[Screen-element location records]
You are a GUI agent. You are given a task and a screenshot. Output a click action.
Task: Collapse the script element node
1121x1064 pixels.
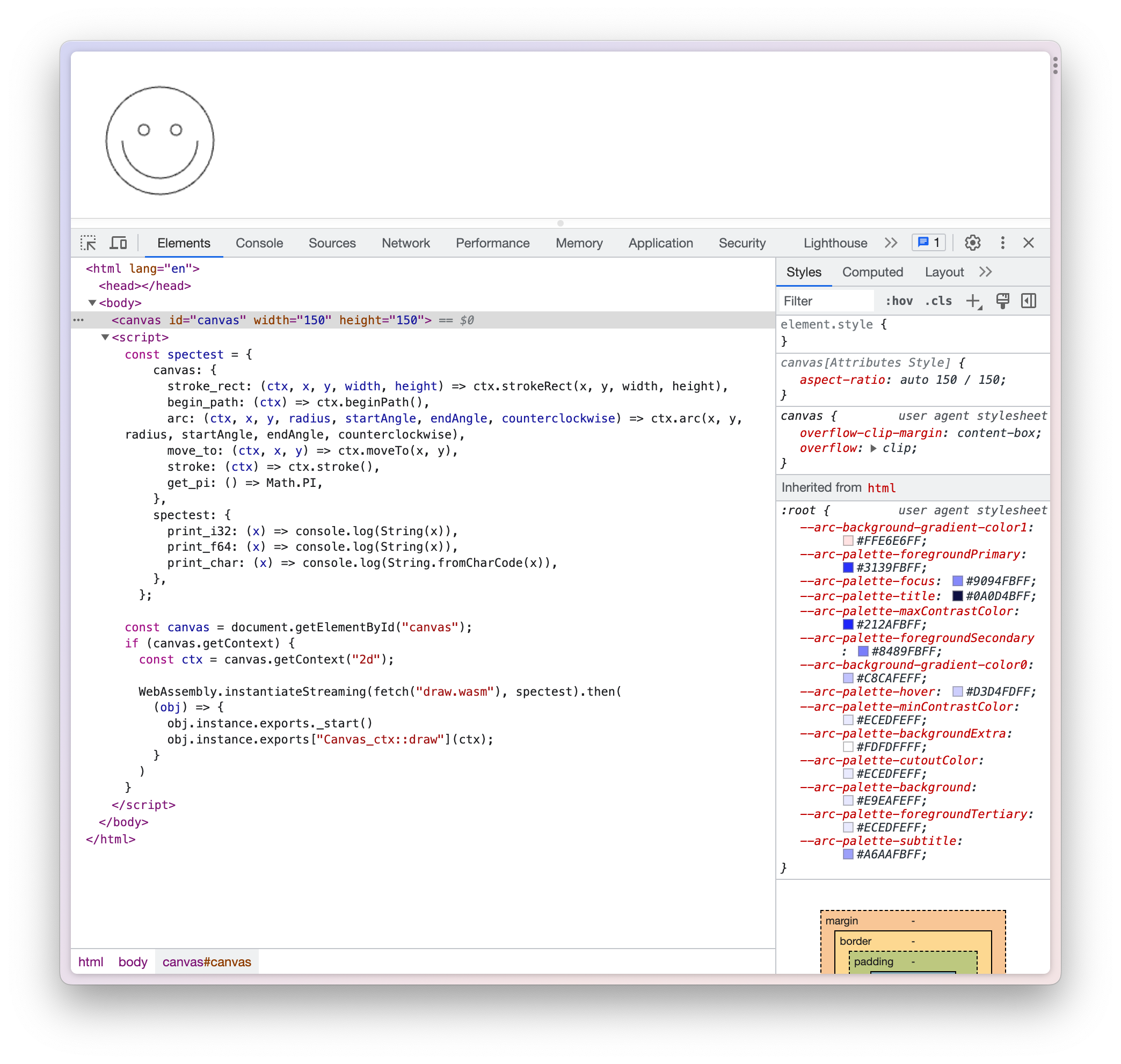(105, 338)
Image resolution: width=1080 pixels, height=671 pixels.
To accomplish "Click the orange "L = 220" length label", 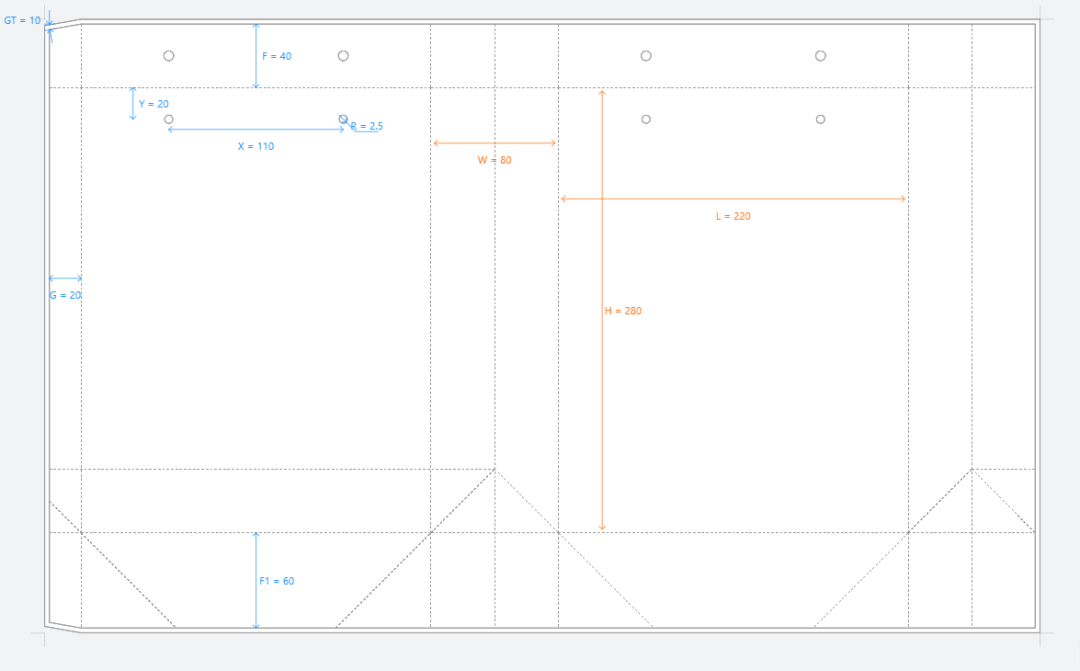I will pyautogui.click(x=733, y=216).
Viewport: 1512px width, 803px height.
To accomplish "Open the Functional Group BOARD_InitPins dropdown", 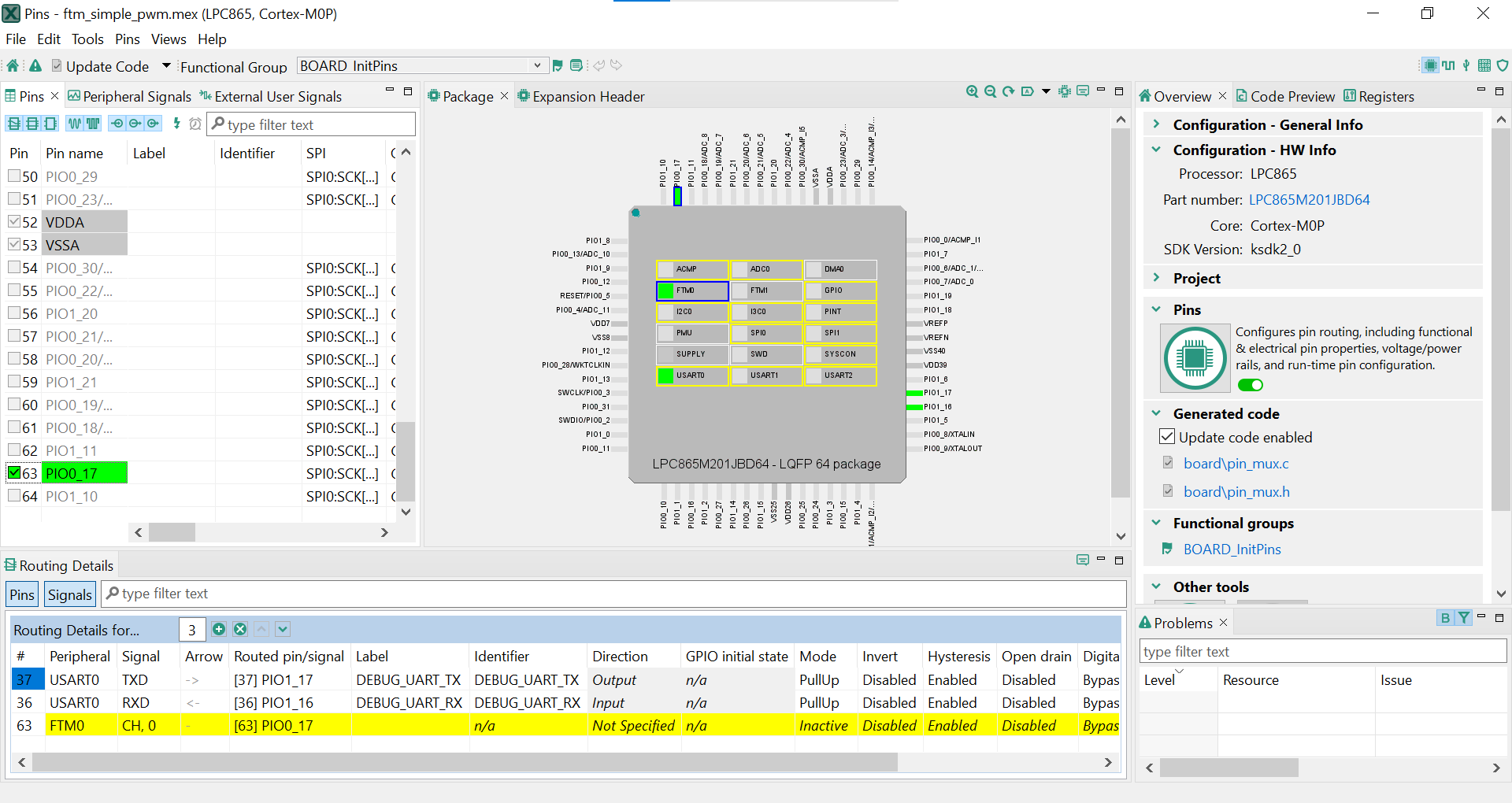I will [537, 66].
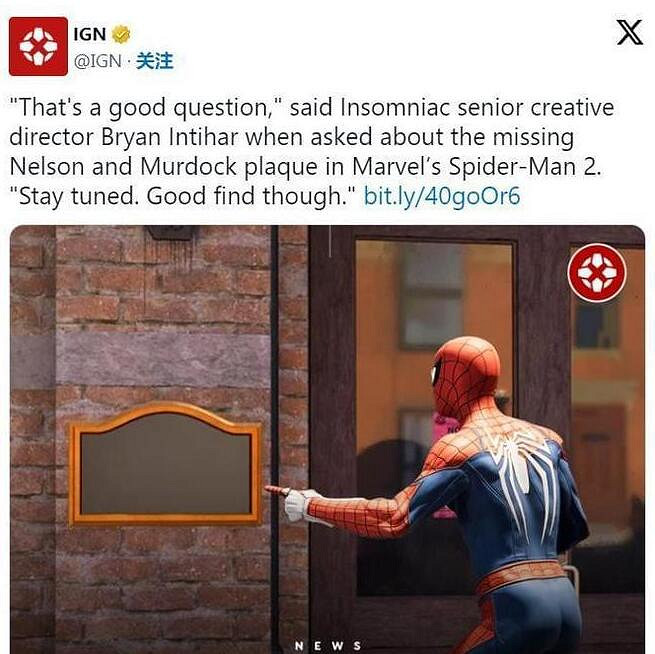Open the bit.ly/40goOr6 link

tap(442, 195)
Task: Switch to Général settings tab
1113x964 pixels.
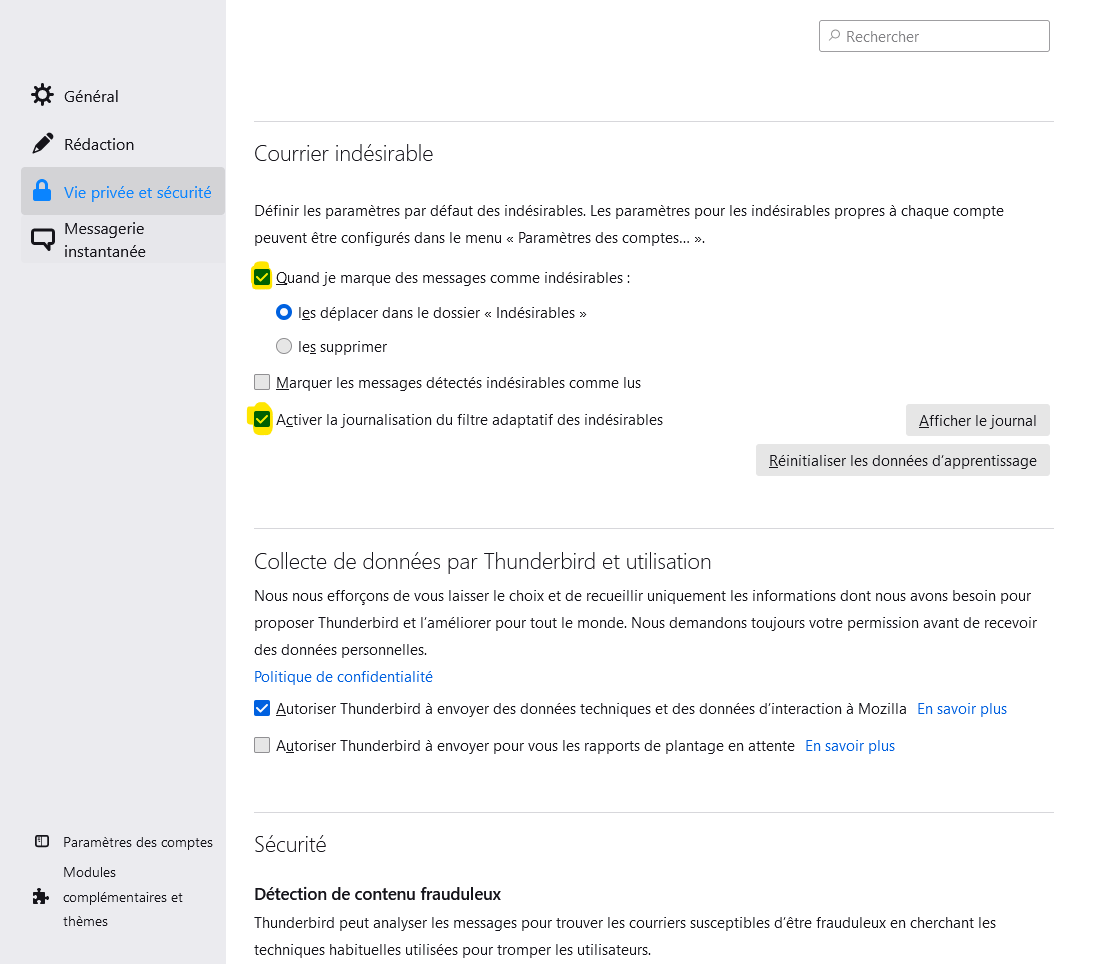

▶ _Objective_
Copy the lines of the records beginning with the line that contains "Task: Switch to Général settings tab" and continuing through the end of the records, leaving out the pictures.

▶ _Worked answer_
Task: Switch to Général settings tab
1113x964 pixels.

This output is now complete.